----- RECORDS FOR THIS TASK -----

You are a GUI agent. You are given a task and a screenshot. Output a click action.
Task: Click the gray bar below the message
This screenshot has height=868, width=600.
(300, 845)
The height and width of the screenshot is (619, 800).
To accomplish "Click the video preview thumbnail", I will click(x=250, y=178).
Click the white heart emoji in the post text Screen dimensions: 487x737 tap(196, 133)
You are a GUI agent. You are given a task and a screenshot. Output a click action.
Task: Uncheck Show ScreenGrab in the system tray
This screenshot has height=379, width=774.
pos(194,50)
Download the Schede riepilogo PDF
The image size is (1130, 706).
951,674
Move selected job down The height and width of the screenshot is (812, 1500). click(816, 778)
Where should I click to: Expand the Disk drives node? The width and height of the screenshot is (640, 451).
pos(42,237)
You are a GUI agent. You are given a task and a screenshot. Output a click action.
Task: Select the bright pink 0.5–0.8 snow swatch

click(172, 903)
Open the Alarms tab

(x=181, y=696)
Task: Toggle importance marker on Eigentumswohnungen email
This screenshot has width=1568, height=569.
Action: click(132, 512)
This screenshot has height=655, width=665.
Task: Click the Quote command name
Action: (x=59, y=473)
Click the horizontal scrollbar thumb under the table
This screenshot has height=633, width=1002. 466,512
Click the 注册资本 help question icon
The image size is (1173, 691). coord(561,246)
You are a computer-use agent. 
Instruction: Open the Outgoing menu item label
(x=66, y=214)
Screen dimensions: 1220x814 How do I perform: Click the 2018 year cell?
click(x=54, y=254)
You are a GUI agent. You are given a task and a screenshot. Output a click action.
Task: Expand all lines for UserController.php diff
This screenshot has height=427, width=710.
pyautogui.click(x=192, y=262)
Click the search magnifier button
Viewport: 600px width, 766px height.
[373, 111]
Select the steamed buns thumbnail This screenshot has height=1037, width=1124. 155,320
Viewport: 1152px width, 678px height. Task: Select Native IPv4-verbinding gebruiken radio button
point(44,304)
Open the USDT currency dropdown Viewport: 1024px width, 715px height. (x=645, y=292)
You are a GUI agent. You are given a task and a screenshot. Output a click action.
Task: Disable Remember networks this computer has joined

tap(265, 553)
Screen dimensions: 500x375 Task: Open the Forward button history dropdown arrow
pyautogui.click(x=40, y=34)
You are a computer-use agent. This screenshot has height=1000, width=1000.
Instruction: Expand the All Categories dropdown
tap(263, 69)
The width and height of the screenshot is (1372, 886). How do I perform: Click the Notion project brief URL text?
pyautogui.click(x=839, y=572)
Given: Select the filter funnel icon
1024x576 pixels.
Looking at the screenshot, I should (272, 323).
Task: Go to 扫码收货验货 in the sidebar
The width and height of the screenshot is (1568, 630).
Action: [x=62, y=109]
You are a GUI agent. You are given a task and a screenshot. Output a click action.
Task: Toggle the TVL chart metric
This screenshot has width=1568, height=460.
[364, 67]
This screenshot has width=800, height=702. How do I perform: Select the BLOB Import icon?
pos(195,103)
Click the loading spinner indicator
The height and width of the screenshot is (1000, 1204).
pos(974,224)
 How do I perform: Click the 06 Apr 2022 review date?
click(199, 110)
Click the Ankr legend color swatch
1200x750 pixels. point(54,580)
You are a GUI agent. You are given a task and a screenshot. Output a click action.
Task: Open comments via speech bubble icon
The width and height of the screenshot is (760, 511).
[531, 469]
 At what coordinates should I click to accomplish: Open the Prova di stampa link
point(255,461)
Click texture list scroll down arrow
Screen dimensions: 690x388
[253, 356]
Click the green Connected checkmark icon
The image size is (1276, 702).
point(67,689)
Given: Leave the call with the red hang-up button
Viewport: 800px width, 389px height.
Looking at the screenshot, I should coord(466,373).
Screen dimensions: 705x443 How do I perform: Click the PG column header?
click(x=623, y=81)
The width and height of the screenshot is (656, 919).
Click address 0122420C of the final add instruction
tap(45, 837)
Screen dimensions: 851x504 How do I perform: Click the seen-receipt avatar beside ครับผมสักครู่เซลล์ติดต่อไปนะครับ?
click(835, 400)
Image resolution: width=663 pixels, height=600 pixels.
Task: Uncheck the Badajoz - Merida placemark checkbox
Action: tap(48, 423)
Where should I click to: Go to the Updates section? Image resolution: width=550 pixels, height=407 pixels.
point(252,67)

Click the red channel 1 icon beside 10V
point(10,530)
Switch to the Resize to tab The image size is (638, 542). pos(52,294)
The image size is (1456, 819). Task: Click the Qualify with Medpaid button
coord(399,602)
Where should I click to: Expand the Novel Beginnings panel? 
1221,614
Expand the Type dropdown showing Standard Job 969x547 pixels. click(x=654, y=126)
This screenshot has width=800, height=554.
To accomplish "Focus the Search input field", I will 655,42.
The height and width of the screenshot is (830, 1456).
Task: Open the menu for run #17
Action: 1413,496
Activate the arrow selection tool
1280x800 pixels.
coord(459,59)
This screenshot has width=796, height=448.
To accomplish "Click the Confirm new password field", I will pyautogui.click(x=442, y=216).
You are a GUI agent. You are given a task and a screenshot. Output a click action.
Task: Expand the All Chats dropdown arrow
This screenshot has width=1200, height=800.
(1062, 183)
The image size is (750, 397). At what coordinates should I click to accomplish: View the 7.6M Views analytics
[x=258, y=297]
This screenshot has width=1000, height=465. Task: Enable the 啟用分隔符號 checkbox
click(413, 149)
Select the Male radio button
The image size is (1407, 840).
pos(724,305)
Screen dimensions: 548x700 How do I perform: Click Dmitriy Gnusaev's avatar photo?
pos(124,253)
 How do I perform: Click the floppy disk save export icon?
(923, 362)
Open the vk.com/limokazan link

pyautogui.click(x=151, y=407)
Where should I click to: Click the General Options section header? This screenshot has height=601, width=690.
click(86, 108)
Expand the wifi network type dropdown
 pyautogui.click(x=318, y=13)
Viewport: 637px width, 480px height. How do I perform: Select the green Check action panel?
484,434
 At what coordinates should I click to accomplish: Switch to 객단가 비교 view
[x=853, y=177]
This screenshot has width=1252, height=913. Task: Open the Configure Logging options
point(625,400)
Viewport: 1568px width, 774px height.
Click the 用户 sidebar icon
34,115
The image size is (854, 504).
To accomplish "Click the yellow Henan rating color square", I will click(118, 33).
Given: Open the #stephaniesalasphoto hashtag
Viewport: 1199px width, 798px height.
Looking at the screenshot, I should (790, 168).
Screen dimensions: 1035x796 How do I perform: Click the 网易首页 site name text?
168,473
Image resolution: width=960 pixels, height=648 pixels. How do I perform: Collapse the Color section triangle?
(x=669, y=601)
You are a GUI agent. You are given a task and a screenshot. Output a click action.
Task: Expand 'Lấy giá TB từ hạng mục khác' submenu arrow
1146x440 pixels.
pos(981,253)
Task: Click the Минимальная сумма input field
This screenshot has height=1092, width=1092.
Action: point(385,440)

-----

» WHAT TO DO
Search the data above for the string "Toggle" and return every line that has it.

» COMPLETED EXERCISE
Task: Toggle importance marker on Eigentumswohnungen email
Task: Toggle the TVL chart metric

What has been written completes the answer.